The requirement to advance an argument is perhaps one of the most terrifying aspects of studying history, because it requires the historian to go beyond simply gathering information and come to a clear judgment. Students feel that they must smash the consensus in each one of their essays. This is misleading, however: historians are not motivated to smash the consensus while they are researching. Few historians do what they do because they have a deep desire to overturn the historical consensus on any given matter.

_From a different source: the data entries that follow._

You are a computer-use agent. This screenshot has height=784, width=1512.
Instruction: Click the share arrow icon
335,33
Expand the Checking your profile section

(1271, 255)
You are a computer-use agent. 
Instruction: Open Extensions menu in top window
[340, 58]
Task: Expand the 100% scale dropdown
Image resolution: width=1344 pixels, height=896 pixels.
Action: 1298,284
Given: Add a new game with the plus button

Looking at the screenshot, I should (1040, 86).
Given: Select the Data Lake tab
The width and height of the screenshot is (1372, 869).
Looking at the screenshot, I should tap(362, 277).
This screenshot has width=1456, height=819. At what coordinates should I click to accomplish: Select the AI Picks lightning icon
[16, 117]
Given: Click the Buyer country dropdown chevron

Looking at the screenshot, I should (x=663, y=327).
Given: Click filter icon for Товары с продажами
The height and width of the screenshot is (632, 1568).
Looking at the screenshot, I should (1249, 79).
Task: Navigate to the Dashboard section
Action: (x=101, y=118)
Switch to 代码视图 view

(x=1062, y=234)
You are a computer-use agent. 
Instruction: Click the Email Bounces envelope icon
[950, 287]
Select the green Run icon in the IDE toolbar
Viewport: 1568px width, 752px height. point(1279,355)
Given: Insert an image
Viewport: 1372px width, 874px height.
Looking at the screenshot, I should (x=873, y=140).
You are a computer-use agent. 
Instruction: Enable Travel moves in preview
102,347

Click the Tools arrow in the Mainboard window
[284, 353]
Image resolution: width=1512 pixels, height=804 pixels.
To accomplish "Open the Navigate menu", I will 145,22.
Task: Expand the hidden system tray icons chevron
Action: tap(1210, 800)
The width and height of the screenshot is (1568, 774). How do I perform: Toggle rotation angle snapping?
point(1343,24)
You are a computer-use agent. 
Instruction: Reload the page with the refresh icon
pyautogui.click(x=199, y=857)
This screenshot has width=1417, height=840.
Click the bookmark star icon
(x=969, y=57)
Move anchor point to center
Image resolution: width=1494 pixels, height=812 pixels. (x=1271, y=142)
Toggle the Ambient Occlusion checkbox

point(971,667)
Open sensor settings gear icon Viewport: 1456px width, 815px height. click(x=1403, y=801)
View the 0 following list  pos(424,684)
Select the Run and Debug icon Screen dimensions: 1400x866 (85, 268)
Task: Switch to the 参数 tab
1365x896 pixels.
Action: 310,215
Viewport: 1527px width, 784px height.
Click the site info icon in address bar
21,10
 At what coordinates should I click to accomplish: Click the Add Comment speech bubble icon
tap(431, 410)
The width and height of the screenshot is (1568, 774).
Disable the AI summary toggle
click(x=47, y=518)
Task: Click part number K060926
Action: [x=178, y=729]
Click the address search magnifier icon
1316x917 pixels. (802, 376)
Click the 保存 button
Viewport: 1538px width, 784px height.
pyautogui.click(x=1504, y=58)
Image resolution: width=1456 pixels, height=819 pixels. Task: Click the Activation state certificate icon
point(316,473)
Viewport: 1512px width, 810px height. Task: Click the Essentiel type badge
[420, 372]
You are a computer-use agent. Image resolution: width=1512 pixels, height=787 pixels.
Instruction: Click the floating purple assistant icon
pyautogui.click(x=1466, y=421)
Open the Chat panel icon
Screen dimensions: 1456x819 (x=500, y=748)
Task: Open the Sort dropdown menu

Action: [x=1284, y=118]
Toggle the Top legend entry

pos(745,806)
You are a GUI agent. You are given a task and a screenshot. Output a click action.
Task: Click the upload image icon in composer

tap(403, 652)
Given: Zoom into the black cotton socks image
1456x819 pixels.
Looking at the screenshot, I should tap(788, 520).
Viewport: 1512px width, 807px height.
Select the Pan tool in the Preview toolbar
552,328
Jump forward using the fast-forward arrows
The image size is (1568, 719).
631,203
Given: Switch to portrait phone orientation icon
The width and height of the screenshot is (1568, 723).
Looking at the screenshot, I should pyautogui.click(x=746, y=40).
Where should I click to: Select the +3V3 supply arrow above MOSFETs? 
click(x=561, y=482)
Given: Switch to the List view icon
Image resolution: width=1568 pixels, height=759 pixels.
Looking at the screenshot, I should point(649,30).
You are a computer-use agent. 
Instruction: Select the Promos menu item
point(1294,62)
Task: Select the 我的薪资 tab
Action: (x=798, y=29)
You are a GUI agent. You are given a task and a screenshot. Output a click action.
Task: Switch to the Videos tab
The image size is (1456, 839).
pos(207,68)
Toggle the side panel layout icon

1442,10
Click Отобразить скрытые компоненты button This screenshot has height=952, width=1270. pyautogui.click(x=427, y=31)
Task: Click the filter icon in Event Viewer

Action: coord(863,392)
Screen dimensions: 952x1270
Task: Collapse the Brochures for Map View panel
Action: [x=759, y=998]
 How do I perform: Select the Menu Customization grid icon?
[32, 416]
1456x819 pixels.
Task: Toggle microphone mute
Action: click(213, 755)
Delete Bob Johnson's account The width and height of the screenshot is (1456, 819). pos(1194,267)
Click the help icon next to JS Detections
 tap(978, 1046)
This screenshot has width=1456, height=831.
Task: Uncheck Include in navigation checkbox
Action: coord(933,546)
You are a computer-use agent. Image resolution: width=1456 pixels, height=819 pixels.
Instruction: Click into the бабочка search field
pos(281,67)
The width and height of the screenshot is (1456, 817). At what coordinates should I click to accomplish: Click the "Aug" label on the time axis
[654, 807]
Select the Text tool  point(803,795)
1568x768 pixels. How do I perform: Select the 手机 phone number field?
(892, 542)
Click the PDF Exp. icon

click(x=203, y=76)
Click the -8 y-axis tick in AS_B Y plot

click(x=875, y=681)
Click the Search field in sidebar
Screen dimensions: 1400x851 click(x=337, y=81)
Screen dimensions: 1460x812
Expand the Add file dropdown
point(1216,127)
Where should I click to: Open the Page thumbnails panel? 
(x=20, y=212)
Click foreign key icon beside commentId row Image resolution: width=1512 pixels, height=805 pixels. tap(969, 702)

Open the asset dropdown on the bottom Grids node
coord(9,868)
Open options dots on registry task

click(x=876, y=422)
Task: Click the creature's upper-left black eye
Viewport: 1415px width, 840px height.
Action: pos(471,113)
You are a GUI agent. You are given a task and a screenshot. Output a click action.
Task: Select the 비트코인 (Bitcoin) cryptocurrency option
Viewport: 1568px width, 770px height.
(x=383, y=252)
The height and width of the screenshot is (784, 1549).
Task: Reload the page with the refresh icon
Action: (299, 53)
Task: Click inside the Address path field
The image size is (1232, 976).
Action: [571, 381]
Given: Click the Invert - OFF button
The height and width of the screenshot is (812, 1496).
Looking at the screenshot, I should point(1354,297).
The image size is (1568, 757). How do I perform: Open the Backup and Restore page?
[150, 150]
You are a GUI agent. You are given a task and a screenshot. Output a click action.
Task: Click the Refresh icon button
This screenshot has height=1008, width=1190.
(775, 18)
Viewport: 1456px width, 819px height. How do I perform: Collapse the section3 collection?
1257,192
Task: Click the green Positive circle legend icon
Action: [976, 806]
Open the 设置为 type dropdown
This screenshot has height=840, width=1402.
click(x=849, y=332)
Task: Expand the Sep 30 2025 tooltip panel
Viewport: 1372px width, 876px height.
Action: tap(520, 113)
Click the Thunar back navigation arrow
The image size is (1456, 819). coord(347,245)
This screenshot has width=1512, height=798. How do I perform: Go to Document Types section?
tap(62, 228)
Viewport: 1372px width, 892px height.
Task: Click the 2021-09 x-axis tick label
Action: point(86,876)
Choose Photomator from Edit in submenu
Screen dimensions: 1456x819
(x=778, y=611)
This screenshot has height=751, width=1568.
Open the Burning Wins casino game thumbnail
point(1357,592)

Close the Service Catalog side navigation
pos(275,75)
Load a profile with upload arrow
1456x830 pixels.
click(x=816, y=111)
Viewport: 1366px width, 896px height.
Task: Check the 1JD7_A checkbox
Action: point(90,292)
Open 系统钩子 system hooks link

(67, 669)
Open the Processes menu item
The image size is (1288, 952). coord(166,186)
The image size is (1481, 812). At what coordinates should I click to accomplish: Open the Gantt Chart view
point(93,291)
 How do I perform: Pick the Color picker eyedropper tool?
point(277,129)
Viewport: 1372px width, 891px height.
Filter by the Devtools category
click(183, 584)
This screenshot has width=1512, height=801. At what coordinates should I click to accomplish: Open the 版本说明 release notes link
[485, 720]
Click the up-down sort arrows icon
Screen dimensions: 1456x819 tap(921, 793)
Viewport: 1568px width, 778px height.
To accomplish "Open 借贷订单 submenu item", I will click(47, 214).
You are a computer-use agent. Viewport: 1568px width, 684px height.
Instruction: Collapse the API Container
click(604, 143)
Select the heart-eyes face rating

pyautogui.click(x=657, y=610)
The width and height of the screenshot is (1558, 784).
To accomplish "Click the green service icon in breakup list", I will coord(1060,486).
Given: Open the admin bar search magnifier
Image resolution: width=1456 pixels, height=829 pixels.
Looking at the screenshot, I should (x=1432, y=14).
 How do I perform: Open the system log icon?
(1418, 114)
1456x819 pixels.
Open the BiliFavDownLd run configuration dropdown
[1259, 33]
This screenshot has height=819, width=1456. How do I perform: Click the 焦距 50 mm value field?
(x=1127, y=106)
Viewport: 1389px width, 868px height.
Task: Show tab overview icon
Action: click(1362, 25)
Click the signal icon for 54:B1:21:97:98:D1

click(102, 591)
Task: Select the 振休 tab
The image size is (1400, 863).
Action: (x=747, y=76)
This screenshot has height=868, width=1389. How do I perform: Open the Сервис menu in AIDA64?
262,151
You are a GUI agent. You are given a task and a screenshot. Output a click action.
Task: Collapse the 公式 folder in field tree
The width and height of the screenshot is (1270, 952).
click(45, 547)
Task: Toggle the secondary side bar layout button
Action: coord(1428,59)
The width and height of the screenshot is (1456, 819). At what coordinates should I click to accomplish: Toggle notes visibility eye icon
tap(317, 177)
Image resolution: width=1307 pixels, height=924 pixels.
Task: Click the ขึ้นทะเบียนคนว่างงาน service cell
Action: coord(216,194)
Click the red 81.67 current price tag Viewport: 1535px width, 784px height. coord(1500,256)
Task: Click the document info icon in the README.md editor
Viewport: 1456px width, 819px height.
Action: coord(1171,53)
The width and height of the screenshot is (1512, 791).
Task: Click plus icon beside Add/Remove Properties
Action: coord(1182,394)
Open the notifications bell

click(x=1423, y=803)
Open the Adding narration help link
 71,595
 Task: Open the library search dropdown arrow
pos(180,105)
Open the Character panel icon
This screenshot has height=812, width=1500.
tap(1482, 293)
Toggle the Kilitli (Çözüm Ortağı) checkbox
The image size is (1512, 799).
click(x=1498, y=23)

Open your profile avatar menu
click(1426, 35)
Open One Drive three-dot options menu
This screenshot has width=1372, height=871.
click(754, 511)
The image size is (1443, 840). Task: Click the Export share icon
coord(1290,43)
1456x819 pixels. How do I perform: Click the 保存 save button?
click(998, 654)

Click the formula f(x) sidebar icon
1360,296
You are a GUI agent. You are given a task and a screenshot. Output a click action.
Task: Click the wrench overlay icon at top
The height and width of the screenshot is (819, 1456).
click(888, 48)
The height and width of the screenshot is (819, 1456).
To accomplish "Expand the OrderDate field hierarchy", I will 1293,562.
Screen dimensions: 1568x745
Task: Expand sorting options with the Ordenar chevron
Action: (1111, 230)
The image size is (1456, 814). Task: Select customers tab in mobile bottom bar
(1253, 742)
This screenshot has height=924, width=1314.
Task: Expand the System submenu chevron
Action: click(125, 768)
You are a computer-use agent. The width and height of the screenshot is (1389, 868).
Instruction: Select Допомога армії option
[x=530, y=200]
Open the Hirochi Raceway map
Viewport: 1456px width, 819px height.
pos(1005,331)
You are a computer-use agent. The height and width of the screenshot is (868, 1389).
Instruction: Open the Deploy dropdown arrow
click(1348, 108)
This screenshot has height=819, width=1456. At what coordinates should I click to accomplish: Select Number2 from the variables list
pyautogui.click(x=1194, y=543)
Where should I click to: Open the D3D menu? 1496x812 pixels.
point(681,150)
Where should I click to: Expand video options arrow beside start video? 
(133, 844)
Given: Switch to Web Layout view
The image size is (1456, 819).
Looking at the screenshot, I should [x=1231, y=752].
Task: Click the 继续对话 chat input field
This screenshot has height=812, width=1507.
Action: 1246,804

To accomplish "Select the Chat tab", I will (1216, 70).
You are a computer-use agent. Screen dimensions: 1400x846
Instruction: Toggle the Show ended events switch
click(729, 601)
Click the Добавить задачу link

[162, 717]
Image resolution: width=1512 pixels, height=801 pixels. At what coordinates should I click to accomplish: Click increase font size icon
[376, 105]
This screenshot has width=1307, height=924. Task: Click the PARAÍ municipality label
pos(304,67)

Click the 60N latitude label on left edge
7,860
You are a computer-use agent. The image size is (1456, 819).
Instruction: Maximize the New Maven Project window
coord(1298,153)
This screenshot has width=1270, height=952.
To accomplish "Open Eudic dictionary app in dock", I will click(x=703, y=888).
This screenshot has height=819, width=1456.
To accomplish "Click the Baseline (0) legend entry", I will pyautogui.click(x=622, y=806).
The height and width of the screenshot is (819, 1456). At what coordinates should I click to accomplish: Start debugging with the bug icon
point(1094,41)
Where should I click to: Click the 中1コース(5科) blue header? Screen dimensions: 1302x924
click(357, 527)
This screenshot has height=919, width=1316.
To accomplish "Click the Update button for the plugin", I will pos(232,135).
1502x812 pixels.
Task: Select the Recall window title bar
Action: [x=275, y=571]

Nonetheless, the need to come to a conclusion is still a scary thing, as a historian's conclusion is only as good as his evidence. It is easy for us to quash a conclusion by citing evidence that the historian did not use. For example, one historian might argue that a given decade was a time of a positive, cohesive society, citing promising responses to happiness surveys, high social mobility and rare moments of industrial action. Another historian might argue that the given decade was a terrible time for the society, citing high crime rates, political scandals and poor healthcare. A third historian might come along and synthesise the two historians' accounts to conclude that the decade was pretty average, but a fourth historian might reject one theory and advance the other - not only were crime rates high and healthcare poor, but average pay was low and the national economy's level of growth was sluggish.
The question that is then provoked concerns the purpose of historical inquiry. Historians seek an accurate depiction of the past, but how do we understand accuracy? Some would argue that accuracy concerns fine details: historians should seek to scrutinise elements of the past as much as possible so our understanding is correct. Others would argue that accuracy relates more to the wider picture: by turning the spotlight on new evidence, we can shape our understanding of the big picture accordingly. Putting it another way, do historians seek to improve our understanding of events by uncovering the finest details, or reshape our understanding of events by drawing attention to lesser-known elements?
Arguably, historians engage in both. It wouldn't take much effort to point to historians who do such a thing. Some historians believe that our understanding of a moment of history needs refinement; others believe that our recollection of history is told in the wrong way and needs editing.
Historians do not seek to simply learn about the past - anyone can do that with a visit to the library, or even a browse of Wikipedia. Historians seek to present the past as accurately as possible, adhering to the evidence as closely as possible. Doing this often involves revising old ideas, solving old problems and even contradicting existing scholarship. But we should avoid awarding the historian with someone else's responsibilities. The historian has his own duties and function.